Il est évident que, dans ce contexte, une politique sérieuse de réforme agraire, qui démocratise véritablement la propriété de la terre, serait indispensable. La politique de compensation sociale telle qu’elle a été menée depuis 1995 par le gouvernement ne suffit pas et est largement contestée. Celle-ci a installé des familles sur des lopins de terres pour la plupart dans les régions du centre-ouest et du nord du pays (c’est le cas de 65% des familles assentadas). Dans ces régions, l’expropriation de terres est synonyme d’affaires suspectes avec les grands propriétaires. De plus, alors que toute aire de réforme agraire a été durement conquise par la lutte organisée des travailleurs ruraux, ces initiatives sont amplement diffusées comme une action gouvernementale.
Ne défendant pas les revendications légitimes des travailleurs sans terre, le gouvernement a compté sur la Banque Mondiale pour développer une nouvelle stratégie de démobilisation des mouvements sociaux et syndicaux de la campagne avec le programme Cédula da Terra et la création de la Banque des Terres (Banco da Terra), deux formes institutionnelles d’une réforme agraire qui se soumet aux lois du marché. Ces deux programmes, composants de la nouvelle politique appelée « Nouveau Monde Rural » annulent deux des principales conquêtes sociales inscrites dans la Constitution Fédérale : l’exigence de l’accomplissement de la fonction sociale de la propriété et l’expropriation. Les données démontrent que ces programmes ont pour but de remplacer l’expropriation par le marché, dominé par les grands propriétaires, traditionnels spéculateurs de la terre, sans la médiation de l’Etat et sans aucune restriction par rapport à la fonction sociale.
Dans les cinq états brésiliens où le Cédula da Terra a été implantée, les prix payés aux fermiers étaient toujours sur valorisés et les terres acquises étaient les plus mauvaises. Les travailleurs ruraux se sont vus obligés de créer des associations hiérarchisées, et celles-ci dépendaient encore plus des oligarchies locales ; l’endettement des paysans est très sérieux et l’on envisage leurs faillites dans quelques années. Ainsi, ces deux programmes assurés par un milliard de dollars de la Banque Mondiale feront augmenter encore plus la pauvreté dans les milieux ruraux brésiliens.
+--
=== Consigne ===
Recopiez à l'identique le passage de l'extrait sur la réforme agraire au Brésil qui s'ouvre sur les mots contenant « Dans les cinq » et se clôt sur « milieux ruraux brésiliens. ». Ces entrées n'ont aucun lien avec l'extrait.

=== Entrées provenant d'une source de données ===
+--
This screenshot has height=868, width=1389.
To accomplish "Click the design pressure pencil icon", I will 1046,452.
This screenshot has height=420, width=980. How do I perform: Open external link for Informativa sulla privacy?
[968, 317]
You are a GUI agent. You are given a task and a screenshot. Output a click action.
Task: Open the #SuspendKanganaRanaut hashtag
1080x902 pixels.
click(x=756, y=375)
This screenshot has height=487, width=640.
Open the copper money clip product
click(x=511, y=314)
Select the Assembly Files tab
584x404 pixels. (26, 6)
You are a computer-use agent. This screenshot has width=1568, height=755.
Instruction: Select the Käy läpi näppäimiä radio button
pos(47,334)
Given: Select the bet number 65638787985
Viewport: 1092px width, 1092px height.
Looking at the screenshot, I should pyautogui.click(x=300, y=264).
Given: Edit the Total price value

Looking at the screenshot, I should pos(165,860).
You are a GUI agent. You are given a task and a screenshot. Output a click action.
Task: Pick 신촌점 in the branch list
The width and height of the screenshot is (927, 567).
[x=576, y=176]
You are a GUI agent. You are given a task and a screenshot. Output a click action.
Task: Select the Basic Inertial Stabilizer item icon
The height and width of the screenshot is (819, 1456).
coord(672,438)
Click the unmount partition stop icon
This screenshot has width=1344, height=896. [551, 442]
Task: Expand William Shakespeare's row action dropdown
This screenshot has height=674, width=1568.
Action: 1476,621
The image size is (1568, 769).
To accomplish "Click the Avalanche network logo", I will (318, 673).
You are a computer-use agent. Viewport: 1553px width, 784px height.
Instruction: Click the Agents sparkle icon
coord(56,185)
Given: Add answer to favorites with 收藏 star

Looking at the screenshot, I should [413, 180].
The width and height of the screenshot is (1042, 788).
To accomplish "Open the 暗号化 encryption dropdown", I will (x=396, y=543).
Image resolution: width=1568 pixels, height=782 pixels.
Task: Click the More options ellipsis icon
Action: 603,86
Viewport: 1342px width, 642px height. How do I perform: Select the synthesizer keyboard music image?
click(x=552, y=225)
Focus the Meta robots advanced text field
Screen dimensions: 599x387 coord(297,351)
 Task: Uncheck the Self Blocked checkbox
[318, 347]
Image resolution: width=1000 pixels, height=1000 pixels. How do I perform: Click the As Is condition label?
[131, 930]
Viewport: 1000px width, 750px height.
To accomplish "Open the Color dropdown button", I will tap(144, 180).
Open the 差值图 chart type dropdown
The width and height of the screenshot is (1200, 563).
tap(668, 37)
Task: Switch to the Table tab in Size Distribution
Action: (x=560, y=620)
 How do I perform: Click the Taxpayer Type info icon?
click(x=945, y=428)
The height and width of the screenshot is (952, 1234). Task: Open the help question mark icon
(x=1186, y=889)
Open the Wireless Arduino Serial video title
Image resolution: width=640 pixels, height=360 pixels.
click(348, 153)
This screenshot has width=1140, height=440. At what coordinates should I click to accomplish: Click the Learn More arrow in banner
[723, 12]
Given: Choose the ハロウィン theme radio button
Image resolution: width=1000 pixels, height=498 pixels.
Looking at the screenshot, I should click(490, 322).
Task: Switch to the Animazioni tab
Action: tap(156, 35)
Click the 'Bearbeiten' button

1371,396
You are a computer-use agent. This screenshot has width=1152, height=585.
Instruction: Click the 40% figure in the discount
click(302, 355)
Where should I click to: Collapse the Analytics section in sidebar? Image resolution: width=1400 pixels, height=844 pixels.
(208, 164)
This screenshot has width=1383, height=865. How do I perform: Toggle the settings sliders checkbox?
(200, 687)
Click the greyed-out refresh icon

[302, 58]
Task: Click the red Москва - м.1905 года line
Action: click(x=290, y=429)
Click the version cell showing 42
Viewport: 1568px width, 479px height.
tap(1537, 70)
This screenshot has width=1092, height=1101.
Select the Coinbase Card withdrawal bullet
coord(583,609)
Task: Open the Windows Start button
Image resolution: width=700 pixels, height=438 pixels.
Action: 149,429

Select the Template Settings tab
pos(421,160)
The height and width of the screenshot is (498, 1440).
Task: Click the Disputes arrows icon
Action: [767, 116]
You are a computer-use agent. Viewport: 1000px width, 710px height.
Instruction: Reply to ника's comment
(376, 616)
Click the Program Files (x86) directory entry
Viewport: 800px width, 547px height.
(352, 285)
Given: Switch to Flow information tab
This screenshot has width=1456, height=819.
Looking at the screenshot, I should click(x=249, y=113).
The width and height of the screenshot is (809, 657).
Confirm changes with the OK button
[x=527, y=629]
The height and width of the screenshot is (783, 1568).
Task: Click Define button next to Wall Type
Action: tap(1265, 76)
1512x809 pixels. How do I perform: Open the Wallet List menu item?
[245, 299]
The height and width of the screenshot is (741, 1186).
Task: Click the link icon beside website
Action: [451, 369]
+--
=== Tâche réalisée ===
Dans les cinq états brésiliens où le Cédula da Terra a été implantée, les prix payés aux fermiers étaient toujours sur valorisés et les terres acquises étaient les plus mauvaises. Les travailleurs ruraux se sont vus obligés de créer des associations hiérarchisées, et celles-ci dépendaient encore plus des oligarchies locales ; l’endettement des paysans est très sérieux et l’on envisage leurs faillites dans quelques années. Ainsi, ces deux programmes assurés par un milliard de dollars de la Banque Mondiale feront augmenter encore plus la pauvreté dans les milieux ruraux brésiliens.